Evolutionary conservation of metabolic–epigenetic homeostasis
This review synthesizes extensive evidence establishing metabolic‒epigenetic interplay as a cornerstone of tumorigenesis across stages—from malignant transformation and immune evasion to metastatic adaptation and therapy resistance in humans. Strikingly, such coordination extends beyond humans, revealing evolutionarily conserved mechanisms that elevate the metabolic‒epigenetic equilibrium to a universal axis of cancer restraint. Naked mole rats, which are resistant to carcinogenesis, exhibit elevated hyaluronan synthase activity, which stabilizes genomic integrity via metabolic‒epigenetic coupling,469 while elephants leverage TP53 retrogenes to increase resistance to high-temperature metabolism coupled with cellular oxidative stress, increasing the probability of mutations.470 By framing metabolic‒epigenetic coordination through an evolutionary lens, we transcend species-specific adaptations to uncover universal vulnerabilities. This approach not only illuminates why certain pathways are recurrently hijacked in human cancers but also positions cross-species comparative oncology as a discovery engine for next-generation therapies.
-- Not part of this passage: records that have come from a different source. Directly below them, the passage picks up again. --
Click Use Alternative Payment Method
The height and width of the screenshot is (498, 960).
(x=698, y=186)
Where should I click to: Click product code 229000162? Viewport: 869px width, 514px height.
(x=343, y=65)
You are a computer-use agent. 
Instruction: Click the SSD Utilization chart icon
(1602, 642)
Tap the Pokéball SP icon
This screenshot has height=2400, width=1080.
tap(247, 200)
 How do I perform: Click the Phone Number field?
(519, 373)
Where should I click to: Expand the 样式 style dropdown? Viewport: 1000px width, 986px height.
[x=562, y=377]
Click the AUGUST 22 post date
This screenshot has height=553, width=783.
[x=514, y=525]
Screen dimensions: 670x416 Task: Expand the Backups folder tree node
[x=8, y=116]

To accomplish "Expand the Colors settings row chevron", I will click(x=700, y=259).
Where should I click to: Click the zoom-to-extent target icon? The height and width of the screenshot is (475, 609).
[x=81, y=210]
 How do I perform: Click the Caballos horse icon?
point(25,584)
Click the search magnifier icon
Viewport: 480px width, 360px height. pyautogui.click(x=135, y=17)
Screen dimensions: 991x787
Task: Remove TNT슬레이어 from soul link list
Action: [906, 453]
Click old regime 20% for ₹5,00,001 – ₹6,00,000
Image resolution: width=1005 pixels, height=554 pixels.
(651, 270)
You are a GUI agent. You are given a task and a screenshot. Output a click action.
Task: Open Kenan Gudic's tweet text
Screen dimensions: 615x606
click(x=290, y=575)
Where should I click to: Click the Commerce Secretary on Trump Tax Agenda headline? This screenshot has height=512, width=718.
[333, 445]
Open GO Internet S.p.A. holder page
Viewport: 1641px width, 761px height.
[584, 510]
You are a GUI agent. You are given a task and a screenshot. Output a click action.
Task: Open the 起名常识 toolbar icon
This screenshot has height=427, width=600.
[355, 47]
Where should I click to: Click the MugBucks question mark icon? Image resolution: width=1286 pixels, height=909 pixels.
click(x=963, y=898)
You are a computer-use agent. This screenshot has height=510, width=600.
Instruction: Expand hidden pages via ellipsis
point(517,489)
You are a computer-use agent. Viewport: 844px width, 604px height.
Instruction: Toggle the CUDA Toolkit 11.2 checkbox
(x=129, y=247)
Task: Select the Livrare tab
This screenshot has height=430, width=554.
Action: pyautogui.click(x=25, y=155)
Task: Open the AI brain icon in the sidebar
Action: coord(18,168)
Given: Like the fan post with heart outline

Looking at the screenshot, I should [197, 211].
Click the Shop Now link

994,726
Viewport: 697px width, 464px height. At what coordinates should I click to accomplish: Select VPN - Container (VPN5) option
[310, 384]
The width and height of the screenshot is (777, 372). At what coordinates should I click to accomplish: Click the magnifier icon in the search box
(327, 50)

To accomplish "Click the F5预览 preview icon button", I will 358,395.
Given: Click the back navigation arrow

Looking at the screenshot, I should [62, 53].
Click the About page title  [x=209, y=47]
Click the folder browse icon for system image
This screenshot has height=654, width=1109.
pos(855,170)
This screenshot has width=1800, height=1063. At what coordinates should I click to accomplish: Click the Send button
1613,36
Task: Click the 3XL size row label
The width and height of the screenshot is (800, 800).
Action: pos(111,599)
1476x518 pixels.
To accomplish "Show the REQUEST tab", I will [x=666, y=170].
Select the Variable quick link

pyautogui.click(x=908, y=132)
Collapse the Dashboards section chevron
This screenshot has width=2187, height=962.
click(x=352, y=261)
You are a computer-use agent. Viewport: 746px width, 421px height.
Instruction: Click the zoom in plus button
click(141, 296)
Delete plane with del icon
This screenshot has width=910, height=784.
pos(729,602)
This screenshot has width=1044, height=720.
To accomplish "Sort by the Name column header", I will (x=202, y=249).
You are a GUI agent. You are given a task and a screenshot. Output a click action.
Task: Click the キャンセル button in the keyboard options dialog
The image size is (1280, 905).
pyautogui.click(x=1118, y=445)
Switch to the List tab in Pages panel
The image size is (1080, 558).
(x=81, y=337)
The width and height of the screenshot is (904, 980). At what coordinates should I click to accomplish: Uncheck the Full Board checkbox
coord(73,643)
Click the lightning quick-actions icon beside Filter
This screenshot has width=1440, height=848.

In summary, the metabolism‒epigenetic‒immune axis redefines cancer as a dysregulated ecosystem where spatial, temporal, and evolutionary forces converge. Targeting this axis demands a paradigm shift from static, organ-agnostic therapies to dynamically adaptive strategies informed by real-time multi-omics. By integrating AI-driven biomarker discovery, synthetic microbial engineering, and quantum-enhanced imaging, we can decipher the hierarchical logic of tumor resilience, ultimately delivering precision therapies that outmaneuver the evolution of cancer. It requires concerted collaboration among clinicians, computational biologists, and translational scientists.